With the closing of North’s mobile units, multiple teachers now face the challenges of teaching in unfamiliar environments without all of their resources. Some have spent almost their entire time at North in their mobile classrooms and have now lost that space at the school.
On Aug. 15, District 303 announced a positive mold test inside of a classroom in North’s mobile unit. Because of this test, all classes in the mobiles were relocated for the next day. Additional tests found mold in six of the eight classrooms in the mobiles, which the district announced on Aug. 25.
“I was devastated, the mobile is my home,” said Jenna Bruhn, who has taught in the mobile unit for seven years. “Just thinking of all the things I had to leave behind and I had seven years of items and things that I use for my classes that are all just sitting out there that we can’t get to.”

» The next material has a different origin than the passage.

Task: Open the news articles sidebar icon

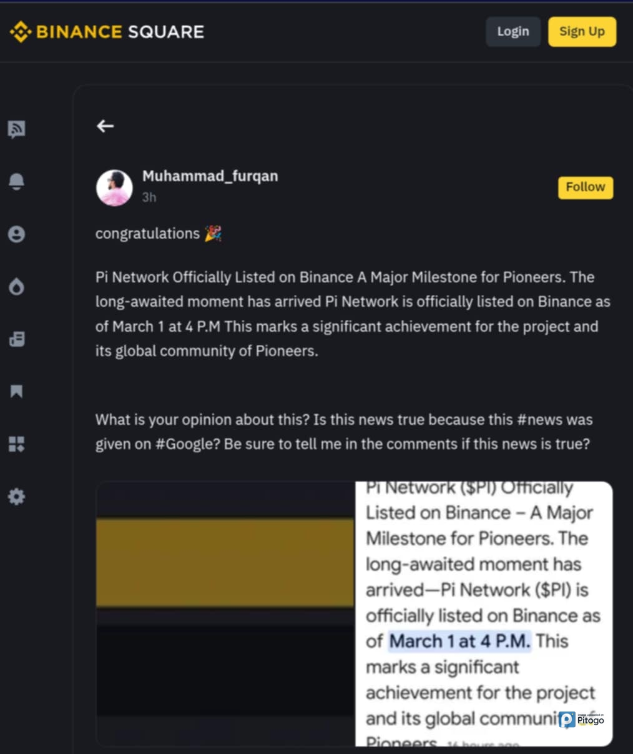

Other teachers echoed Bruhn’s comparison of her long-time classroom in the mobiles to a home.
“That’s one of the things I miss the most … having a home for me and my students,” said Scott Von Essen, an English teacher who had multiple classes in the mobiles.
Teachers were given alternative room assignments, often consisting of many rooms for their different classes. For example, Bruhn went from having one room in the mobiles to having three different rooms for her classes as well as a fourth for peer leadership.
“I’m now a guest and a stranger in other classrooms,” said Bruhn.
Von Essen was also relocated to a variety of spaces including teaching in science labs and courtyard A in the LRC, a space not designed to be a classroom environment.
“[The LRC] is nice because it’s a big open space, but with that comes the challenges of the screen is way up there and the distractions are everywhere,” said VonEssen.
Beyond the challenges of the new spaces, these teachers also need to travel between classrooms during passing periods and are not able to have a set room for their materials.
“A lot of that becomes a consideration of what do I need to take with me now that I’m going to need in three periods from now because I’m not going to have time to come back to my office or what do I have to find because I don’t have it in just one classroom for one class,” said Von Essen.
While items left in the mobiles can be reimbursed by the district, and in some cases retrieved and deep cleaned, teachers still left many possessions with sentimental value in the mobiles. One of the walls in Bruhn’s mobile room was covered in coloring pages and drawings made by students that she had collected over her years teaching in the mobiles.
“That’s very important [to me], that’s seven years of student work that you can’t get back,” said Bruhn.
Many mobile teachers also lost resources that they used to help their students learn.
“Last year we played [the card game] Snake Oil in AP Lang, where we were using that to understand the rhetorical situation and craft arguments for an audience,” said Von Essen. “That’s something that’s there in the room.
Von Essen expressed that he appreciated how seriously the mold was taken after it was found.
“While it’s been really inconvenient to be in five different classrooms and really inconvenient to not have access to resources or materials or just a home base, I do appreciate that I’m also not teaching in a space that could be harmful to my health or the health of my students,” said Von Essen.